_RECORDS FOR THE TASK_.
## start
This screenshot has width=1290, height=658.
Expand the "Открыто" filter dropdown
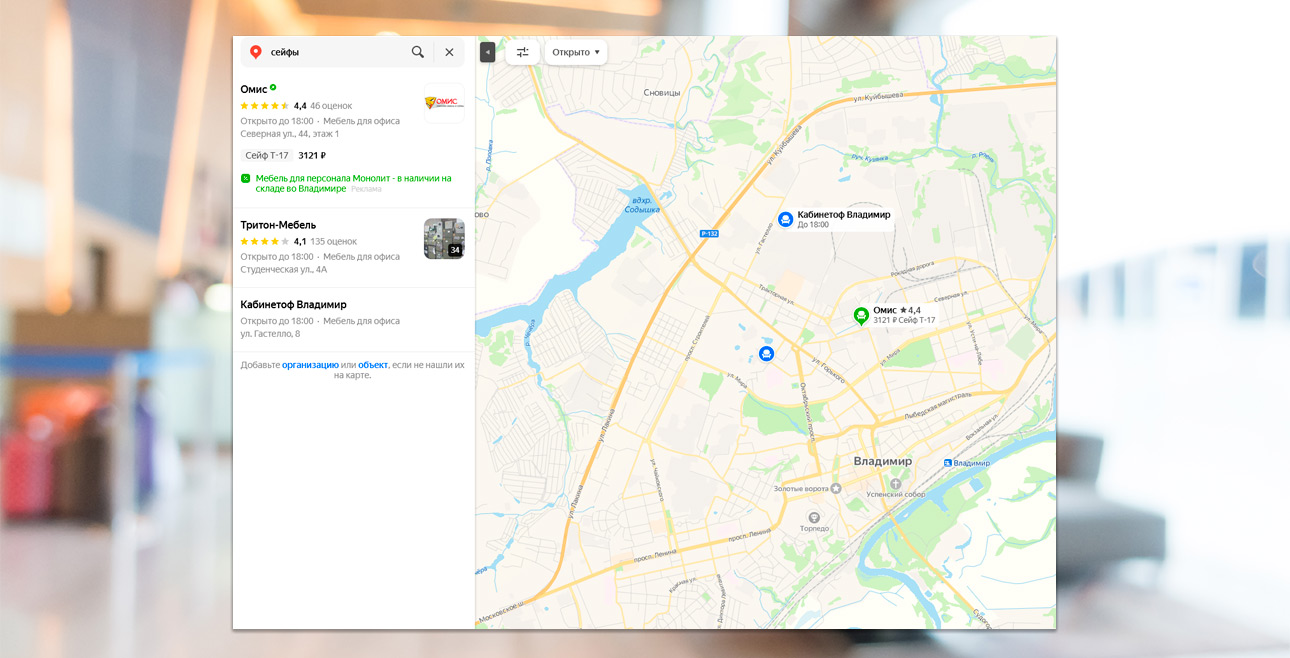(576, 52)
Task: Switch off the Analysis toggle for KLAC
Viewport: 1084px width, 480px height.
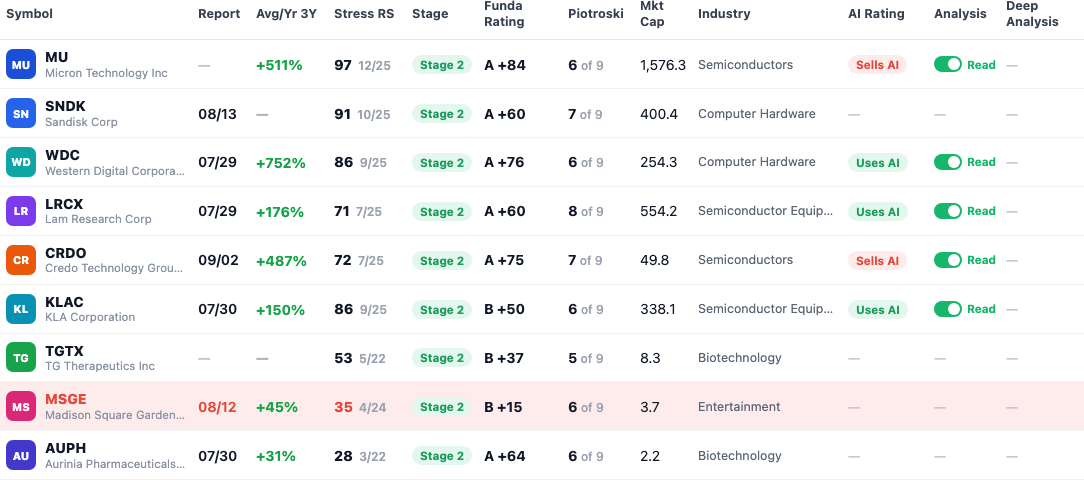Action: point(948,308)
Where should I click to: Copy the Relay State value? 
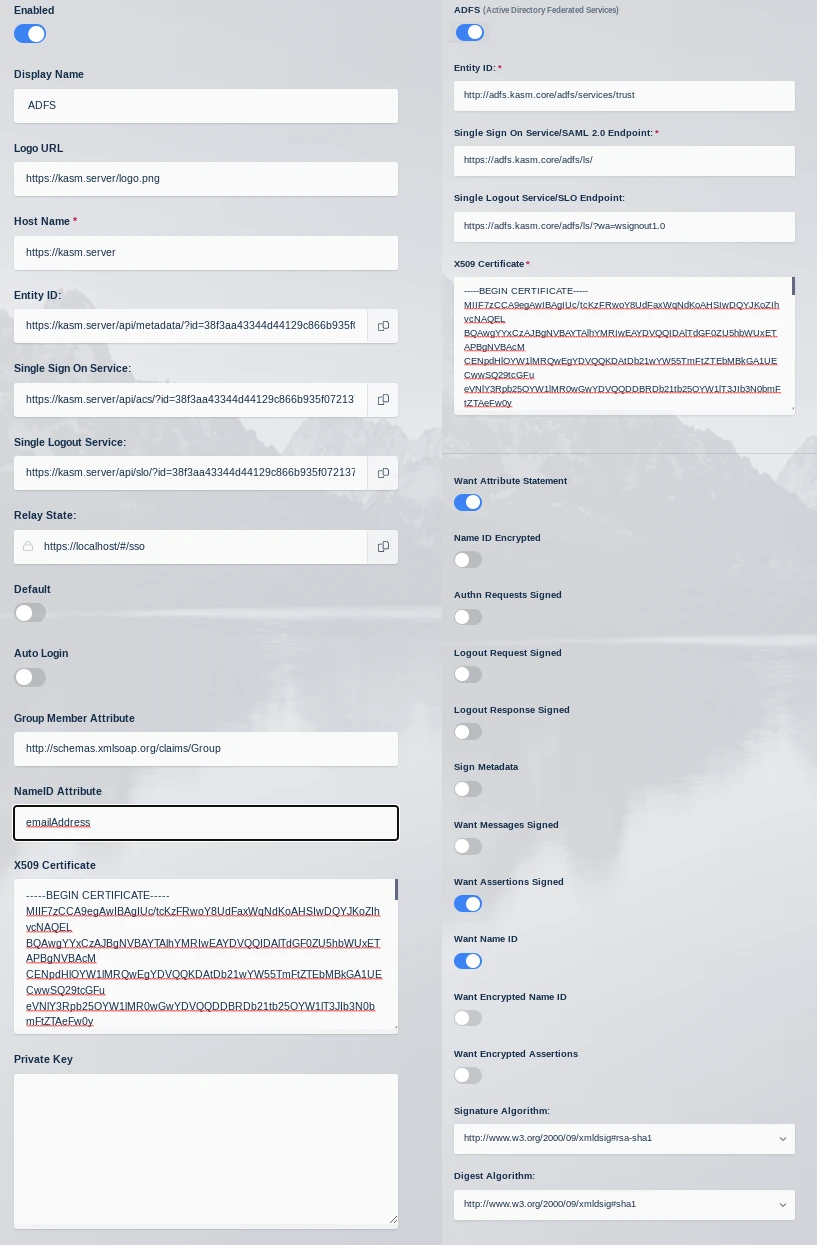click(383, 546)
## end
_EXERCISE GOAL_. Rewrite all the records above with "dropdown" renamed to "menu" and everything else unchanged, leaving out the pictures.

_EXERCISE RESPONSE_.
This screenshot has width=1290, height=658.
Expand the "Открыто" filter menu
(576, 52)
Task: Switch off the Analysis toggle for KLAC
Viewport: 1084px width, 480px height.
Action: point(948,308)
Where should I click to: Copy the Relay State value? 
click(383, 546)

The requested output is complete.